**Teks Halaman**
= = = = =

Maka dari itu, saya melihat pertempuran Netero lawan Meruem bukan lagi persoalan menang dan kalah mengerahkan kemampuan Nen. Bagi saya, pertarungan dua ciptaan di luar nalar ini merupakan sesuatu yang eksistensial, entah itu dari sudut pandang Netero atau Meruem. Dari sudut pandang Netero, pertarungan termasyhur adalah persoalan eksistensialis dalam dimensi kematian, sementara itu persoalan eksistensialis dalam dimensi kehidupan bagi Meruem. Bagi saya, Netero lebih filosofis, lebih mampu membikin bulu kuduk berdiri.
Menurut saya, jauh sebelum berduel dengan Meruem, Netero sudah mengetahui hasilnya. Jika Hyakushiki Kannon saja mampu membuat Zeno Zoldyck ketar-ketir, maka Netero tak bakal menyimpan kartu as berupa Miniature Rose dalam menghadapi Raja Semut Chimera itu. Netero melihat Meruem sebagai penutup yang indah ketimbang sesuatu yang menakutkan dan mematikan. Tak ada ketegangan dan tekanan bagi Netero kendati tubuhnya sudah tercabik-cabik oleh kekuatan absurd Meruem. Justru sebaliknya. Kekalahan Netero (kalau itu memang kekalahan) lebih serupa penyelesaian kedamaian batin dalam upaya merengkuh kebahagiaan hakiki. Meruem melengkapi kehidupan Netero dengan sesuatu yang lebih bermakna dan memuaskan.
Oleh karena itu, menurut saya, Netero tidak lagi memandang Netero sebagai musuh dalam konteks mafia Sisilia. Dalam detik-detik nafas terakhirnya, Netero memandang Meruem sebagai kawan dalam konteks Nietzchean.
Perkawanan
Friedrich Nietzsche secara mendalam menggali konsep perkawanan dalam karyanya yang terkenal, Maka Berbicaralah Zarathustra atau Sabda Zarathustra (bahasa Jerman: ''Also sprach Zarathustra: Ein Buch für Alle und Keinen juga diterjemahkan ke dalam bahasa Inggris sebagai Thus Spake Zarathustra''). Dalam tulisan tersebut, Nietzsche menyoroti nilai persahabatan sebagai jalan untuk mengatasi kesepian dan melampaui batasan diri.
Pertama-tama, Nietzsche menekankan pentingnya persahabatan dalam mengatasi kesepian. Dalam pengalaman pribadinya, Nietzsche merasakan kesepian yang mendalam sebagai seorang pertapa yang hidup tanpa teman sejati yang dapat berbagi pemikirannya. Dari sini, Nietzsche menyadari bahwa persahabatan adalah obat yang ampuh untuk menyembuhkan rasa kesepian yang melanda hati manusia.
Selanjutnya, Nietzsche menggambarkan bahwa seorang sahabat tidak hanya sekadar teman, tetapi juga musuh. Sahabat sejati, bagi Nietzsche, adalah seseorang yang mampu menghadirkan pertentangan yang membangkitkan pertumbuhan spiritual bagi kawannya. Dengan demikian, persahabatan bukan hanya sekadar hubungan antara dua individu, tetapi juga merupakan arena di mana pertarungan gagasan dan keyakinan terjadi.

= = = = =

**Data**

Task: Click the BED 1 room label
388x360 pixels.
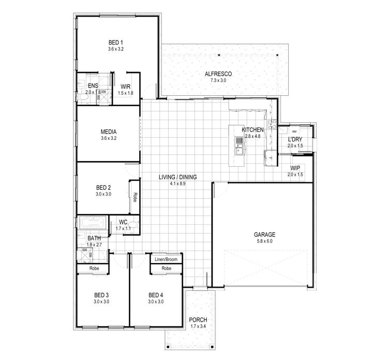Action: pyautogui.click(x=115, y=42)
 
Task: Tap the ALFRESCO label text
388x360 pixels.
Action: pyautogui.click(x=218, y=74)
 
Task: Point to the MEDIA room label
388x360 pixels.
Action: pyautogui.click(x=108, y=132)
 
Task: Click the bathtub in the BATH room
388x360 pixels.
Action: pyautogui.click(x=92, y=223)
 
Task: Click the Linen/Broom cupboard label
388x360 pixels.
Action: pyautogui.click(x=166, y=259)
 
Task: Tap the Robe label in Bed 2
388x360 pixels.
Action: pyautogui.click(x=135, y=197)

= = = = =

**Tujuan**
Lanjutkan teks tentang Netero, Meruem, dan perkawanan menurut Nietzsche, mulai setelah kalimat terakhirnya. Item-item tersebut diambil dari sumber yang berbeda.

**Jawaban Soal**
Nietzsche menegaskan bahwa persahabatan adalah sarana di mana komitmen, kekuatan, dan keberanian diuji. Baginya, persahabatan bukanlah sekadar kerja sama atau kongkow semata. Tetapi lebih dari itu, persahabatan adalah panggilan untuk pertumbuhan pribadi dan spiritual.
Perburuan Ideal
Dan itulah yang terjadi pada Netero. Ia merupakan pengguna Nen paling gagah. Barangkali yang terkuat di antara yang terkuat sebelum kedatangan Meruem. Akan tetapi, di situlah permasalahannya. Menjadi yang terkuat hingga tiada yang sepadan membuahkan kesepian. Bukankah ketika apa yang kita inginkan telah tergapai lantas apa yang harus kita lakukan? Gol D. Roger memilih menyerahkan diri kepada Angkatan Laut setelah ia berhasil berlabuh di Pulau Laughtale; Joker bukanlah siapa-siapa tanpa Batman; kemudian hanya Hashirama yang Madara inginkan; sementara itu Gojo Satoru dan Ryomen Sukuna kerap galau karena kesendirian dan kehampaan. Mereka adalah orang-orang yang sendirian di atas puncak gunung. Menjadi yang tertinggi sekaligus menjadi tersendiri. Barangkali begitulah yang juga dialami Netero. Tak ada musuh artinya tak punya kawan. Dengan demikian, menghadirkan Meruem kepada Netero, juga sebaliknya, adalah narasi yang tepat. No story without opposition.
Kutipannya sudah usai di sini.